Early in the 2014 season, the Kansas City Royals were slumping at the plate and critics were calling for the dismissal of manager Ned Yost.
But Yost was, typically, displaying confidence in and patience with the talented young core of players around which the Royals had been built. That confidence and that patience were eventually rewarded, as Kansas City broke a 29-year postseason drought and won the American League pennant.
And Yost himself was rewarded, with the Royals announcing Tuesday that he had been given a one-year contract extension through the 2016 season.
But earlier last season, the situation had seemed genuinely bleak. The Royals weren't hitting and the manager was a convenient target for any of the team's shortcomings. The criticism had become routine: He bunted too much. His lineup choices were based on hope rather than analysis. Yost was aware of the noise outside, but his faith in his players could not be diminished.
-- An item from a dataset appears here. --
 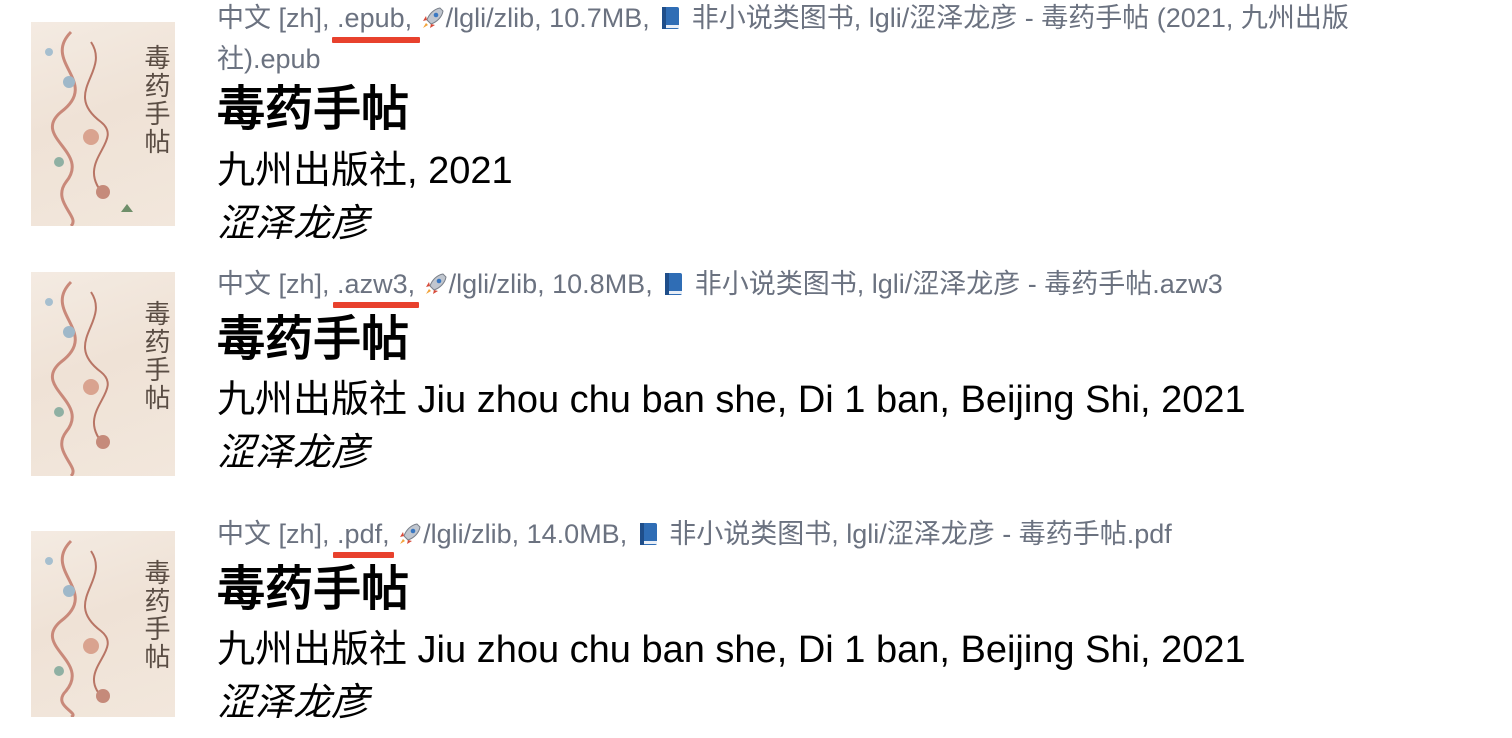 I want to click on source-info: /lgli/zlib, 10.7MB,, so click(x=548, y=18).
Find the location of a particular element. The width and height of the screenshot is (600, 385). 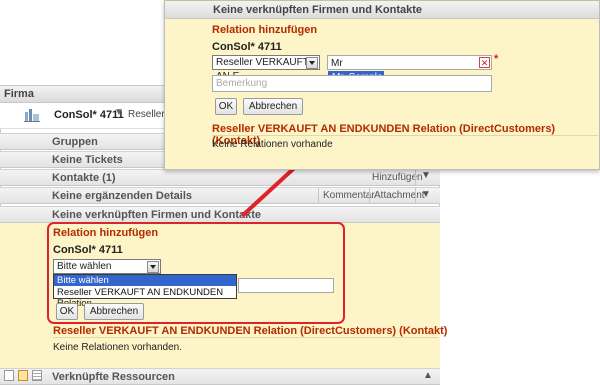

zoom-relation-type-select: Reseller VERKAUFT AN E is located at coordinates (266, 68).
"Let other people freak out," Yost said. "Let them do that. Our job is to continue to work the baseball season every single day. I've been in this game a long time. I know that you're going to have ups and downs. I know there are going to be periods of time when it seems like we're never going to win another ballgame or we're never going to get another hit. And I also know that it can turn around and you can get on a nice run."
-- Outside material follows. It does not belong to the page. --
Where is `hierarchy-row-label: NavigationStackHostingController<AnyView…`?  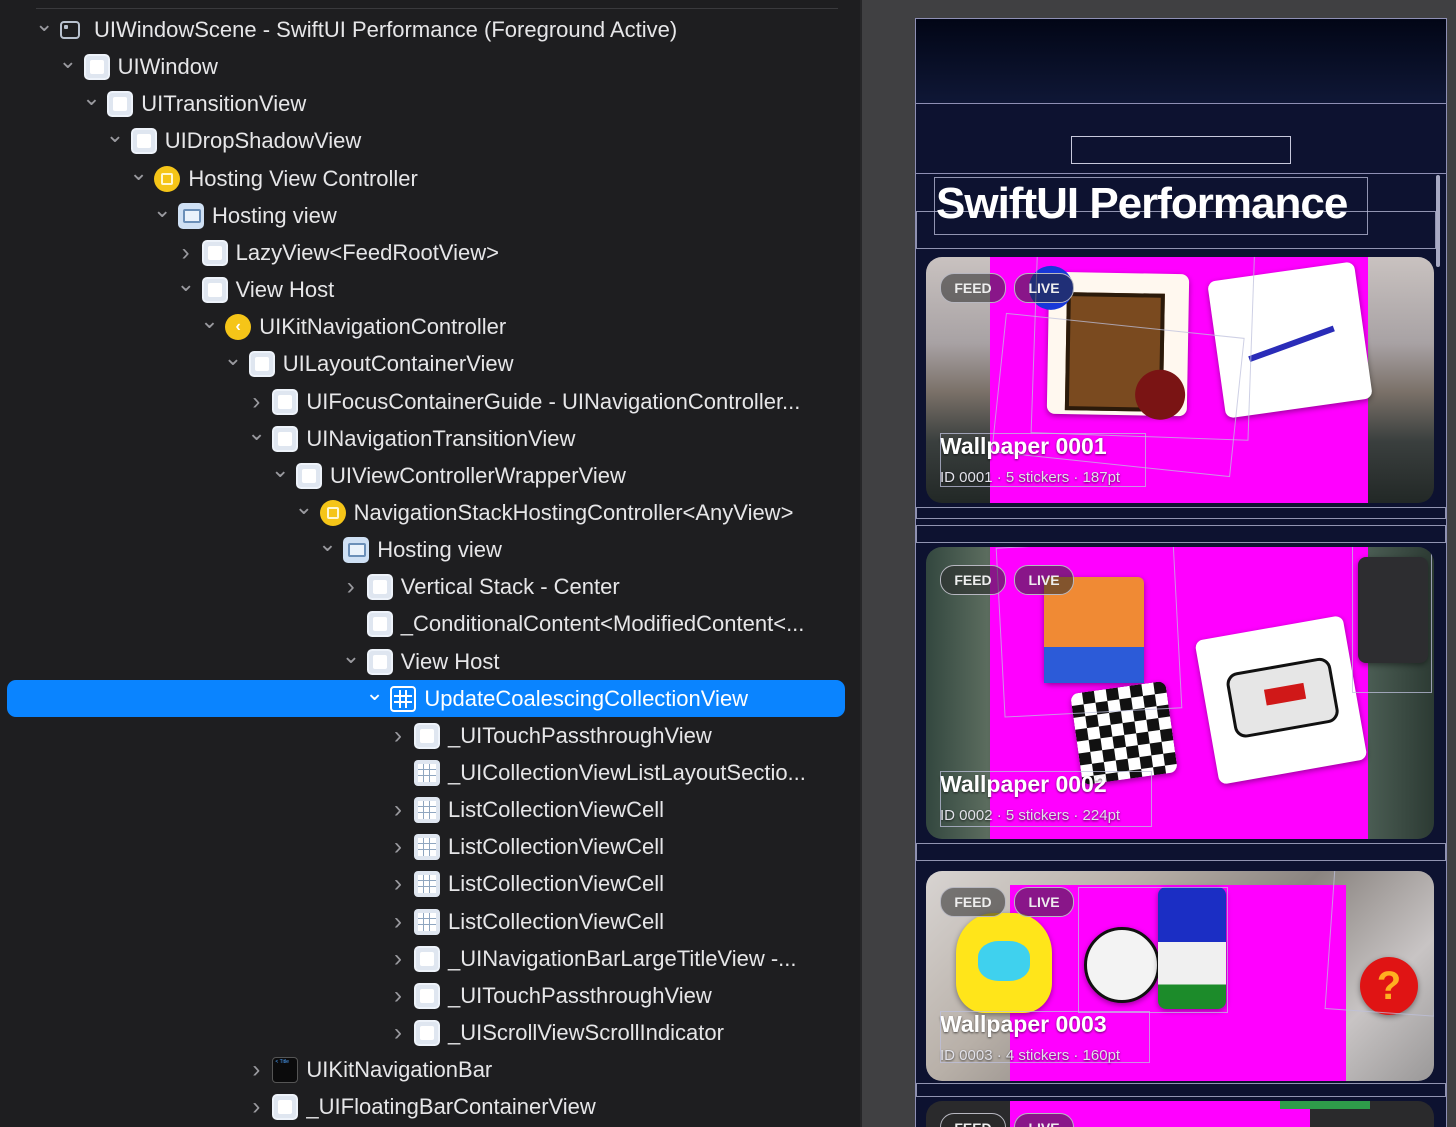 hierarchy-row-label: NavigationStackHostingController<AnyView… is located at coordinates (574, 512).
As we all know now, the Royals got on that "nice run" at the best of times. After qualifying for the postseason as a Wild Card team, they went 8-0 through three postseason rounds. They were eventually defeated in seven games in the World Series by the Giants and the historically terrific pitching of Madison Bumgarner.
But there was no denying what the Royals had accomplished. And there was also no denying that, whatever anybody thought of Yost as a manager, these Royals had played hard for him, had persevered through difficult times, and had eventually reached a place that 28 other clubs desperately wanted, but could not find.
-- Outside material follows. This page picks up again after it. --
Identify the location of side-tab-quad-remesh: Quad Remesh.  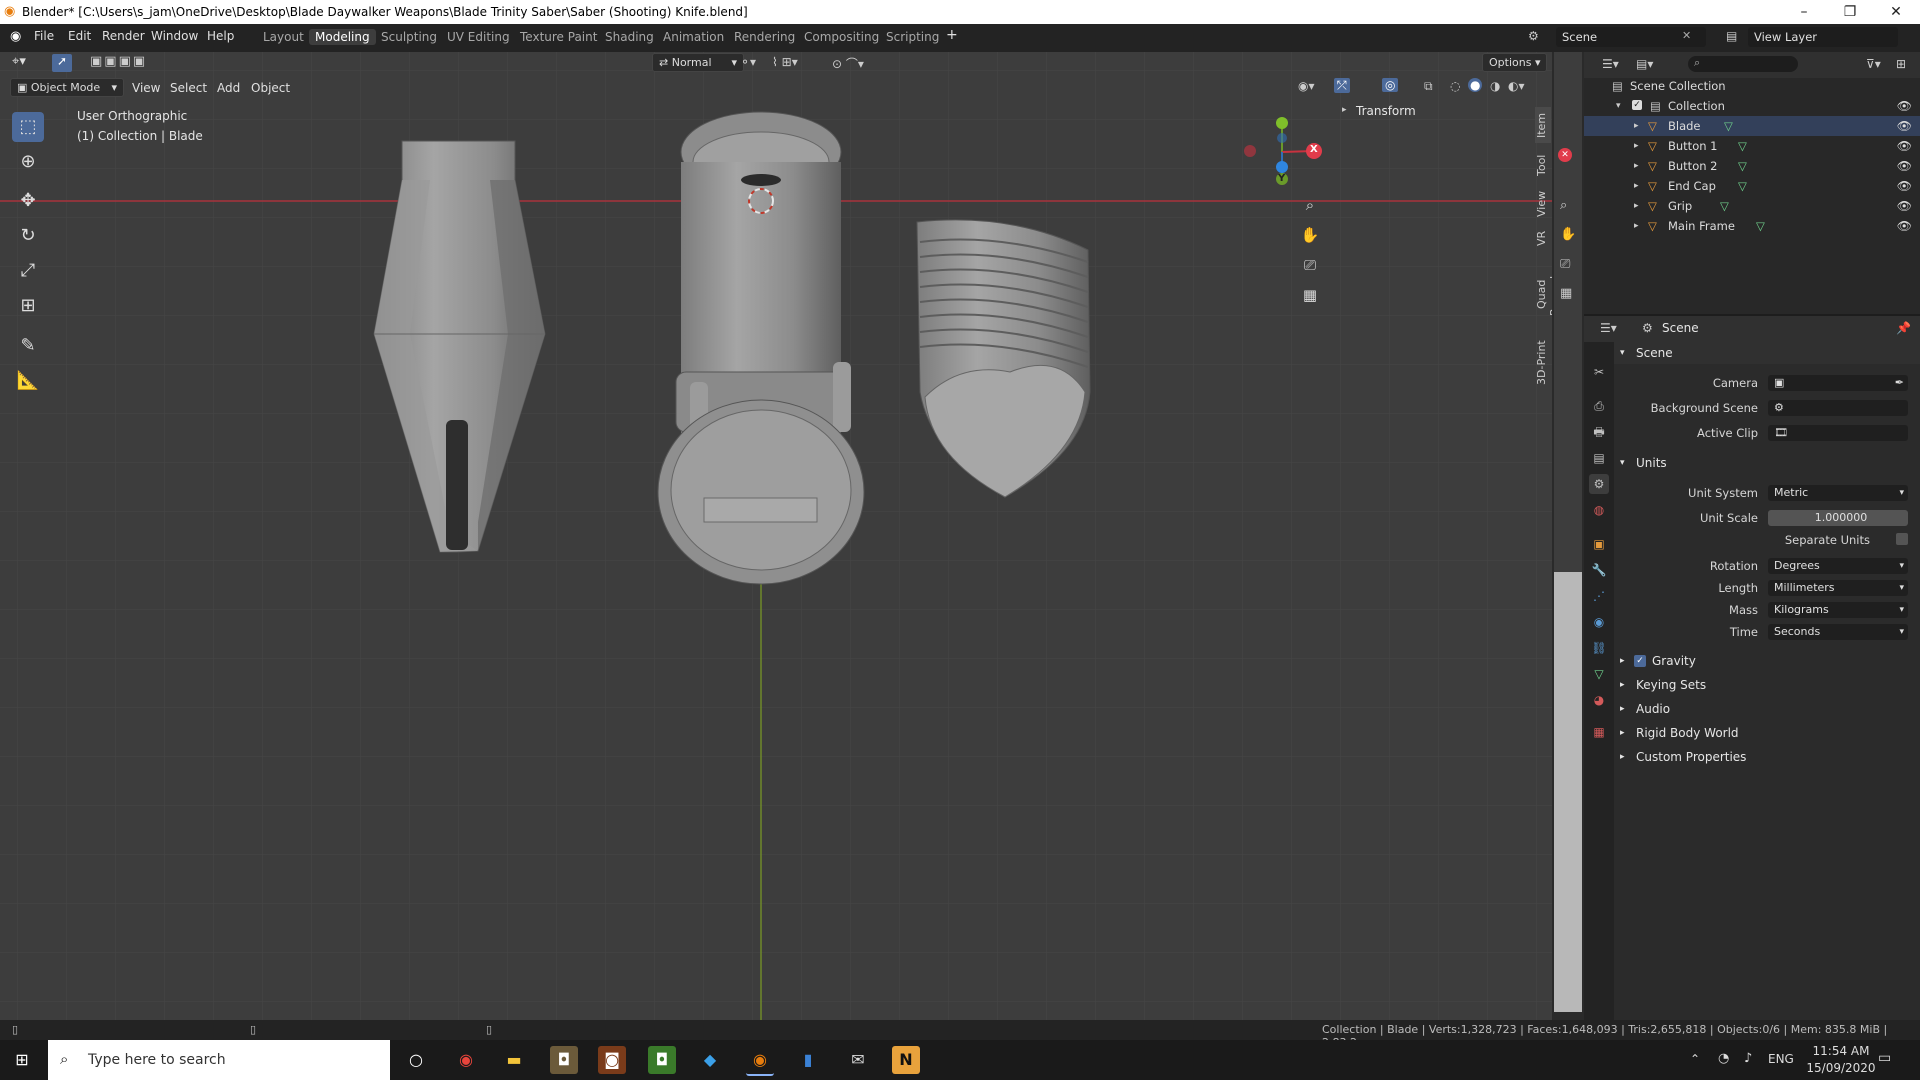
(1544, 294).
So Tuesday, Royals general manager Dayton Moore made the announcement that Yost had been extended. Yost's contract is now in synch with Moore's, which also runs through 2016.
"Ned's a done a terrific job," Moore said. "He came to our organization at a point in time when I think we needed to be re-energized, and Ned brought a lot of hope and optimism. Ned's one of the best leaders I've ever worked with. … Those are the character traits we believe are very important for a Major League manager.
"I can't say enough about how he managed the team and related to our fan base … throughout the playoffs. It was done really well, and we all saw the real Ned during that time."
The "real Ned" turns out to be much more adept at dealing with the media, for instance, than he was during his tenure as Brewers manager. He has become more open. His sense of humor is readily on display.
But in Milwaukee, too, Yost managed a team all the way from the edge of oblivion to the brink of the postseason. In 2008, with two weeks left in the regular season, with the Brewers about to qualify for the postseason as a Wild Card team, Yost was dismissed.
The Royals, on the other hand, stayed the course with Yost, and were rewarded for their faith in him. Yost, meanwhile, remains grateful to an organization that has not only given him an opportunity, but provided him with a roster than could and did succeed.
"We've got a real good core group of players," Yost said. "We did take a big step forward last year as an organization and took our game to the next level. The players have now experienced what that feels like and understand what it takes to perform at a high level in front of an energy-packed crowd. …
"We came as close as you could possibly come but we didn't get it done. When you don't win it, it leaves a taste in your mouth. … I think everybody in that locker room will tell you that they want to finish this thing off and win a world championship."
For several seasons, Yost had been touting his group as a team that would eventually reach the World Series. He was right about the Royals, as players, as competitors, as individuals.
And the Royals, in turn, were right about Ned Yost. He could manage a team all the way to a World Series. Now, fittingly enough, he will have at least two more chances at having his club take the ultimate postseason step.
Mike Bauman is a national columnist for MLB.com. This story was not subject to the approval of Major League Baseball or its clubs.